Making sense of Nuxt data
To be able to quantify how supermarkets help society to eat healthily and sustainably, we need to know what is on the shelves. Sometimes we need to go into the shops and look at the physical products, but more often we can collect data online.
In the past, all websites were server-rendered HTML only, with interactions being handle on the server side as well. Nowadays, most web applications are client-side Javascript applications, providing more direct interaction. Still, to be able to show the content on search engines and on older devices that may not support all the newest features, pages are often also server-rendered.
So most dynamic websites are also viewable without Javascript, yet provide a way for the Javascript application to take it from there. Any subsequent interactions talk directly to APIs, instead of letting the server render everything to HTML. And any data that is already obtained when the server renders the page, is transferred to the application, so that it doesn’t need to load data for things already present on the page.

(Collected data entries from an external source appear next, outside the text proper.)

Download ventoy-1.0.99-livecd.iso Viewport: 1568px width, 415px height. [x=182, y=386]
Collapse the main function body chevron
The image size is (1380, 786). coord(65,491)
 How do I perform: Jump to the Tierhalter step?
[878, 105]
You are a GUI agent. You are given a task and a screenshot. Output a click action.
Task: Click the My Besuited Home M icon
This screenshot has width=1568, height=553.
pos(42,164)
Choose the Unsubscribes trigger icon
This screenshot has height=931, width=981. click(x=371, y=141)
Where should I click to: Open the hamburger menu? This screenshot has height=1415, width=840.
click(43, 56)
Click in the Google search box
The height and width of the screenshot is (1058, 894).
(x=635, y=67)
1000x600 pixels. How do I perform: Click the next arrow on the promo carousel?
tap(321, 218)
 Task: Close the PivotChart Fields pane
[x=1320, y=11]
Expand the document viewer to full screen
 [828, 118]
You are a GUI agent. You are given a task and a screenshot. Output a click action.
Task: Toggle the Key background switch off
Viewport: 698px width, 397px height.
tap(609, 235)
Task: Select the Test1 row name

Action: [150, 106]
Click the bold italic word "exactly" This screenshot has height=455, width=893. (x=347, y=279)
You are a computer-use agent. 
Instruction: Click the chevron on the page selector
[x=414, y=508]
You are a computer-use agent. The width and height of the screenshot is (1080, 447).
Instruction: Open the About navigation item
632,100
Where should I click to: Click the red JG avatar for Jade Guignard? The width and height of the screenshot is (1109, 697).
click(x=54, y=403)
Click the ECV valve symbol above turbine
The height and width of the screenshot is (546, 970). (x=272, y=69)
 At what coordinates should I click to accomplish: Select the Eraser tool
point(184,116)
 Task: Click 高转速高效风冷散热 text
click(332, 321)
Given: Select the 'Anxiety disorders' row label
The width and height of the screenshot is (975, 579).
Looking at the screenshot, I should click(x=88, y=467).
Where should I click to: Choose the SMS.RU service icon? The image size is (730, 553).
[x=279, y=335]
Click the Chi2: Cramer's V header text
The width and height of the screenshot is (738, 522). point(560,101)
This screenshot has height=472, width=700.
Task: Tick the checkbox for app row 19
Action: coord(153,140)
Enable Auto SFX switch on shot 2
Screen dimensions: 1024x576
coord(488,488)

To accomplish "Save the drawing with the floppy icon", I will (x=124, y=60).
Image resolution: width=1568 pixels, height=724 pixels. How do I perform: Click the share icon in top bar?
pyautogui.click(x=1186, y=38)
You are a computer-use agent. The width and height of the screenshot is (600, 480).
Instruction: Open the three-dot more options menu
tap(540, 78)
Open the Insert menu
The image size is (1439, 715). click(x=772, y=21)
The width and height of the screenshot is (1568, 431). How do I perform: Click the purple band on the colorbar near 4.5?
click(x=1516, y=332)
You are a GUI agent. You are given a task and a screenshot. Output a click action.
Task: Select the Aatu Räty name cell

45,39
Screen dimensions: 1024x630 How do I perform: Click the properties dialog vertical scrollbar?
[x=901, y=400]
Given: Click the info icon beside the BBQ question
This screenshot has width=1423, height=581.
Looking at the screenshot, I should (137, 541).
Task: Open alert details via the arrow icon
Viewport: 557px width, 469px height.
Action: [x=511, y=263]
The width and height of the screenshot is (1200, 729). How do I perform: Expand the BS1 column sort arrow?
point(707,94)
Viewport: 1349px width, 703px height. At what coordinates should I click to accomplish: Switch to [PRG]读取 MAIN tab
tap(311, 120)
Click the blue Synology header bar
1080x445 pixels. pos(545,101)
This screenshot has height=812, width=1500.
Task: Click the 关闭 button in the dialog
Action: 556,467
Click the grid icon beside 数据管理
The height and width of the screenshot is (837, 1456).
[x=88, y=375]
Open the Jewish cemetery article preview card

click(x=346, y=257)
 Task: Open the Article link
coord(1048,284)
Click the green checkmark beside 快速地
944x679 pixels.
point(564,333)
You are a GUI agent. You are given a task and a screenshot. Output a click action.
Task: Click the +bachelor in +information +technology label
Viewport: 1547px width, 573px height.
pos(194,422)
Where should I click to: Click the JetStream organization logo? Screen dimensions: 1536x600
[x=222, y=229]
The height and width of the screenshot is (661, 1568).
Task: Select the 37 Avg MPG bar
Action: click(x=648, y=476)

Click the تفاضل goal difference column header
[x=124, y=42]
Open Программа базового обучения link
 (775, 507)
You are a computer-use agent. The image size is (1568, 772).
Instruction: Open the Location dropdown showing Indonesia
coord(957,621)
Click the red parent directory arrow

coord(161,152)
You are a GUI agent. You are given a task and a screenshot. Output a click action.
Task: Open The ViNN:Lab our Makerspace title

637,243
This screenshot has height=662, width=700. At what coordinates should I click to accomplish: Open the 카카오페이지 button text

For Next.js, this is stored in a script
element with id
__NEXT_DATA__
,
for example:
<script id="__NEXT_DATA__" type="application/json">
{"props":{"pageProps":{"locale":"en-US","id":1234}}}
</script>
For Nuxt.js, we see something similar:
<script id="__NUXT_DATA__" type="application/json">
[
["Reactive", 1],
{"props": 2},
{"pageProps": 3},
{"locale": 4, "id": 5},
"en-US",
1234
]
</script>
Similar, but different.
In this simple example, you can already see the relation: the Nuxt state is an
array. The first entry is a kind of magic header ["Reactive", 1]
. The second
element is the root, here we have an object with a single key props
. Its value
points to the index in the top-level array, which is an object with key pageProps
.
Its value is 3, again an index in the top-level array.
To get the full JSON from this, we can use a small Python script:
#!/usr/bin/env python3
import json
data = '[["Reactive",1],{"props":2},{"pageProps":3},{"locale":4,"id":5},"en-US",1234]'
def parseNuxtData(data):
j = json.loads(data)
if not type(j) is list: return
if not len(j) > 1: return
if not j[0] == ["Reactive", 1]: return
return _parseNuxtDict(j, j[1])
def _parseNuxtDict(j, d):
if type(d) is dict:
return {k: _parseNuxtDict(j, j[v]) for k,v in d.items()}
elif type(d) is list:
if not d:
return []
if d[0] == 'Ref' or d[0] == 'EmptyRef' or d[0] == 'EmptyShallowRef':
return _parseNuxtDict(j, j[d[1]])
elif d[0] == 'Set':
return [_parseNuxtDict(j, j[v]) for v in d[1:]]
elif d[0] == 'Reactive':
return None # not supported
elif d[0] == 'null':
# dict-as-list, ignoring first item
return {k: _parseNuxtDict(j, j[v]) for (k,v) in zip(d[1::2], d[2::2])}
else:
return [_parseNuxtDict(j, j[v]) for v in d]
else:
return d
print(json.dumps(parseNuxtData(data)))
And indeed, this returns the expected JSON object:
{"props": {"pageProps": {"locale": "en-US", "id": 1234}}}
The nice thing about this format of dehydrating the state, is that if the same object is referenced from the state in multiple places, it only needs to be serialized once (and the same index in the root array can be used).
Do note that the above is not production-level code, it uses recursion without a limit and can explode. But it shows how to interpret this data.